"""

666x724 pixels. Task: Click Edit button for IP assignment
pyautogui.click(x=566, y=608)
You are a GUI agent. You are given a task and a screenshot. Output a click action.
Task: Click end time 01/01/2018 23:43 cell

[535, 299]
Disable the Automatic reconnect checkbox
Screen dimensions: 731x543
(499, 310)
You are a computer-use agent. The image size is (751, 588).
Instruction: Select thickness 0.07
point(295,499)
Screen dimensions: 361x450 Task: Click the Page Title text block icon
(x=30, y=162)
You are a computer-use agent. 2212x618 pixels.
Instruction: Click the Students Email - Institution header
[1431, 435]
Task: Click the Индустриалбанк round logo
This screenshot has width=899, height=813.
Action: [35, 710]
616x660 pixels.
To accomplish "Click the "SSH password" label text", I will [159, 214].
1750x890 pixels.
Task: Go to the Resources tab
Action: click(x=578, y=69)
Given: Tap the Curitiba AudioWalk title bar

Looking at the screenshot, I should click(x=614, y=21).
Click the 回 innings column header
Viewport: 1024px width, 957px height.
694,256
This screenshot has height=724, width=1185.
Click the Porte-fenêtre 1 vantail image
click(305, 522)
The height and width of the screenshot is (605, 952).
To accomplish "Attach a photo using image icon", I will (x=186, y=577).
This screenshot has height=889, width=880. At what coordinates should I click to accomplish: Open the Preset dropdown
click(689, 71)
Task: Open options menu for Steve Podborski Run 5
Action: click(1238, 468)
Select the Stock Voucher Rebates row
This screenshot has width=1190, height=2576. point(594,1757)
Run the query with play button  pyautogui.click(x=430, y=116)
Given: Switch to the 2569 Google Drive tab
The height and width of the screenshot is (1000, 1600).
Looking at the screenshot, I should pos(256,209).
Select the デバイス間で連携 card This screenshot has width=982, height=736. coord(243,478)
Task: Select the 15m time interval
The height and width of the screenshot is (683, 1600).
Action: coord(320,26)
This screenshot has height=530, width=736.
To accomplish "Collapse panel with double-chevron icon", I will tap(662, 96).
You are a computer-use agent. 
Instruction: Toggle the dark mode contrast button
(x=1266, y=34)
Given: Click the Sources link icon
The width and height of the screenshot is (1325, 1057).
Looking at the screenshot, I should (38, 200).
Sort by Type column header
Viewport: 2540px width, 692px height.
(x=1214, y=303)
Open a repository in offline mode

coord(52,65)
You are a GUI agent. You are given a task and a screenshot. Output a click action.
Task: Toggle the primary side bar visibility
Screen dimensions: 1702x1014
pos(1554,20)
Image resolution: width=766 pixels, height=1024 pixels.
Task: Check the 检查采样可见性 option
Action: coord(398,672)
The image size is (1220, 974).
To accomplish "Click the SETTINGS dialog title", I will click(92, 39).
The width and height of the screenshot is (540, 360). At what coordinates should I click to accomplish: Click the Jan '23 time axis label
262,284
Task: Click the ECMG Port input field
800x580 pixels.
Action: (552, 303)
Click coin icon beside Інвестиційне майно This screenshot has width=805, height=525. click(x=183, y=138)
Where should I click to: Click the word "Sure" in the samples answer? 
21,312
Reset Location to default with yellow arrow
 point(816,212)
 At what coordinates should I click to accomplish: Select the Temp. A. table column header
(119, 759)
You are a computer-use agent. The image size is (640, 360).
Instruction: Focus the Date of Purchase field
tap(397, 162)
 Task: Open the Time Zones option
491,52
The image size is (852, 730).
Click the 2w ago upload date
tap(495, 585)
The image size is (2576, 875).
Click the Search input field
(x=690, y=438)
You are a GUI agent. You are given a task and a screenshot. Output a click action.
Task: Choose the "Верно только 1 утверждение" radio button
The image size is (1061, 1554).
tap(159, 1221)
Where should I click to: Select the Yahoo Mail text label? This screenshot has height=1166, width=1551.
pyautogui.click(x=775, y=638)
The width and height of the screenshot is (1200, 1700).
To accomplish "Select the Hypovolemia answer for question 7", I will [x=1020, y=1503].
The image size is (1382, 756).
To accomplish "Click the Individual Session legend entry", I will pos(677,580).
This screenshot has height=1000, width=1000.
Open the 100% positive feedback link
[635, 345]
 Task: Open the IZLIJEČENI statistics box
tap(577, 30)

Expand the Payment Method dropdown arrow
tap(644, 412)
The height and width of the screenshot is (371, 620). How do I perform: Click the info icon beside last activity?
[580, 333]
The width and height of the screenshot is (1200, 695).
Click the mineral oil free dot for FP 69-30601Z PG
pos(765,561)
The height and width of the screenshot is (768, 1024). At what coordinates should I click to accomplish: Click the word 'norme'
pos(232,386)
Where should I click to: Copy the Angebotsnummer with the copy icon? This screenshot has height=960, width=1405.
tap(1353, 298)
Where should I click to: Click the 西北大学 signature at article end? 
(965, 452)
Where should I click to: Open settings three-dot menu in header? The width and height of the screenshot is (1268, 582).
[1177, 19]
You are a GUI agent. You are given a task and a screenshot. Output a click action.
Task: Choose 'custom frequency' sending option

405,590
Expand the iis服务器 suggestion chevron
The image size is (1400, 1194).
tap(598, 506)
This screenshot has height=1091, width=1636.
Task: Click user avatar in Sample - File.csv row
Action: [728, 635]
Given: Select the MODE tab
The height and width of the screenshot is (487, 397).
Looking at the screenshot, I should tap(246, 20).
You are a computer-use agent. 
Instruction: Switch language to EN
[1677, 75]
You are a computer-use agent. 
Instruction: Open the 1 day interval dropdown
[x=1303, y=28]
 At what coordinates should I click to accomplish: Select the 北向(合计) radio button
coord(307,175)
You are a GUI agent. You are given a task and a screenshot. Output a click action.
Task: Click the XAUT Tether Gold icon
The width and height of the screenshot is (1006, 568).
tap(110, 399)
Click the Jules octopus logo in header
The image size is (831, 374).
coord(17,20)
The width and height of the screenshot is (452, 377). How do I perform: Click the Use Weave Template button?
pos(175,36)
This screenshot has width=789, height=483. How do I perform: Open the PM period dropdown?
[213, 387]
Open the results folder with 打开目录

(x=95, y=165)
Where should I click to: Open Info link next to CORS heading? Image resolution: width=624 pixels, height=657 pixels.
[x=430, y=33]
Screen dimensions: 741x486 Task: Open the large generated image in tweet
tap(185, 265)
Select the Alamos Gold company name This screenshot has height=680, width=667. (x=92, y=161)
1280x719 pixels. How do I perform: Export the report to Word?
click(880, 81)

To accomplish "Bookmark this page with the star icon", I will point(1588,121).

"""

**Work required:** Please copy the data in full, character for character.

**Answer to this exercise:**
666x724 pixels. Task: Click Edit button for IP assignment
pyautogui.click(x=566, y=608)
You are a GUI agent. You are given a task and a screenshot. Output a click action.
Task: Click end time 01/01/2018 23:43 cell

[535, 299]
Disable the Automatic reconnect checkbox
Screen dimensions: 731x543
(499, 310)
You are a computer-use agent. The image size is (751, 588).
Instruction: Select thickness 0.07
point(295,499)
Screen dimensions: 361x450 Task: Click the Page Title text block icon
(x=30, y=162)
You are a computer-use agent. 2212x618 pixels.
Instruction: Click the Students Email - Institution header
[1431, 435]
Task: Click the Индустриалбанк round logo
This screenshot has width=899, height=813.
Action: [35, 710]
616x660 pixels.
To accomplish "Click the "SSH password" label text", I will [159, 214].
1750x890 pixels.
Task: Go to the Resources tab
Action: click(x=578, y=69)
Given: Tap the Curitiba AudioWalk title bar

Looking at the screenshot, I should click(x=614, y=21).
Click the 回 innings column header
Viewport: 1024px width, 957px height.
694,256
This screenshot has height=724, width=1185.
Click the Porte-fenêtre 1 vantail image
click(305, 522)
The height and width of the screenshot is (605, 952).
To accomplish "Attach a photo using image icon", I will (x=186, y=577).
This screenshot has height=889, width=880. At what coordinates should I click to accomplish: Open the Preset dropdown
click(689, 71)
Task: Open options menu for Steve Podborski Run 5
Action: click(1238, 468)
Select the Stock Voucher Rebates row
This screenshot has width=1190, height=2576. point(594,1757)
Run the query with play button  pyautogui.click(x=430, y=116)
Given: Switch to the 2569 Google Drive tab
The height and width of the screenshot is (1000, 1600).
Looking at the screenshot, I should pos(256,209).
Select the デバイス間で連携 card This screenshot has width=982, height=736. coord(243,478)
Task: Select the 15m time interval
The height and width of the screenshot is (683, 1600).
Action: coord(320,26)
This screenshot has height=530, width=736.
To accomplish "Collapse panel with double-chevron icon", I will tap(662, 96).
You are a computer-use agent. 
Instruction: Toggle the dark mode contrast button
(x=1266, y=34)
Given: Click the Sources link icon
The width and height of the screenshot is (1325, 1057).
Looking at the screenshot, I should (38, 200).
Sort by Type column header
Viewport: 2540px width, 692px height.
(x=1214, y=303)
Open a repository in offline mode

coord(52,65)
You are a GUI agent. You are given a task and a screenshot. Output a click action.
Task: Toggle the primary side bar visibility
Screen dimensions: 1702x1014
pos(1554,20)
Image resolution: width=766 pixels, height=1024 pixels.
Task: Check the 检查采样可见性 option
Action: coord(398,672)
The image size is (1220, 974).
To accomplish "Click the SETTINGS dialog title", I will click(92, 39).
The width and height of the screenshot is (540, 360). At what coordinates should I click to accomplish: Click the Jan '23 time axis label
262,284
Task: Click the ECMG Port input field
800x580 pixels.
Action: (552, 303)
Click coin icon beside Інвестиційне майно This screenshot has width=805, height=525. click(x=183, y=138)
Where should I click to: Click the word "Sure" in the samples answer? 
21,312
Reset Location to default with yellow arrow
 point(816,212)
 At what coordinates should I click to accomplish: Select the Temp. A. table column header
(119, 759)
You are a computer-use agent. The image size is (640, 360).
Instruction: Focus the Date of Purchase field
tap(397, 162)
 Task: Open the Time Zones option
491,52
The image size is (852, 730).
Click the 2w ago upload date
tap(495, 585)
The image size is (2576, 875).
Click the Search input field
(x=690, y=438)
You are a GUI agent. You are given a task and a screenshot. Output a click action.
Task: Choose the "Верно только 1 утверждение" radio button
The image size is (1061, 1554).
tap(159, 1221)
Where should I click to: Select the Yahoo Mail text label? This screenshot has height=1166, width=1551.
pyautogui.click(x=775, y=638)
The width and height of the screenshot is (1200, 1700).
To accomplish "Select the Hypovolemia answer for question 7", I will [x=1020, y=1503].
The image size is (1382, 756).
To accomplish "Click the Individual Session legend entry", I will pos(677,580).
This screenshot has height=1000, width=1000.
Open the 100% positive feedback link
[635, 345]
 Task: Open the IZLIJEČENI statistics box
tap(577, 30)

Expand the Payment Method dropdown arrow
tap(644, 412)
The height and width of the screenshot is (371, 620). How do I perform: Click the info icon beside last activity?
[580, 333]
The width and height of the screenshot is (1200, 695).
Click the mineral oil free dot for FP 69-30601Z PG
pos(765,561)
The height and width of the screenshot is (768, 1024). At what coordinates should I click to accomplish: Click the word 'norme'
pos(232,386)
Where should I click to: Copy the Angebotsnummer with the copy icon? This screenshot has height=960, width=1405.
tap(1353, 298)
Where should I click to: Click the 西北大学 signature at article end? 
(965, 452)
Where should I click to: Open settings three-dot menu in header? The width and height of the screenshot is (1268, 582).
[1177, 19]
You are a GUI agent. You are given a task and a screenshot. Output a click action.
Task: Choose 'custom frequency' sending option

405,590
Expand the iis服务器 suggestion chevron
The image size is (1400, 1194).
tap(598, 506)
This screenshot has height=1091, width=1636.
Task: Click user avatar in Sample - File.csv row
Action: [728, 635]
Given: Select the MODE tab
The height and width of the screenshot is (487, 397).
Looking at the screenshot, I should tap(246, 20).
You are a computer-use agent. 
Instruction: Switch language to EN
[1677, 75]
You are a computer-use agent. 
Instruction: Open the 1 day interval dropdown
[x=1303, y=28]
 At what coordinates should I click to accomplish: Select the 北向(合计) radio button
coord(307,175)
You are a GUI agent. You are given a task and a screenshot. Output a click action.
Task: Click the XAUT Tether Gold icon
The width and height of the screenshot is (1006, 568).
tap(110, 399)
Click the Jules octopus logo in header
The image size is (831, 374).
coord(17,20)
The width and height of the screenshot is (452, 377). How do I perform: Click the Use Weave Template button?
pos(175,36)
This screenshot has width=789, height=483. How do I perform: Open the PM period dropdown?
[213, 387]
Open the results folder with 打开目录

(x=95, y=165)
Where should I click to: Open Info link next to CORS heading? Image resolution: width=624 pixels, height=657 pixels.
[x=430, y=33]
Screen dimensions: 741x486 Task: Open the large generated image in tweet
tap(185, 265)
Select the Alamos Gold company name This screenshot has height=680, width=667. (x=92, y=161)
1280x719 pixels. How do I perform: Export the report to Word?
click(880, 81)

To accomplish "Bookmark this page with the star icon", I will point(1588,121).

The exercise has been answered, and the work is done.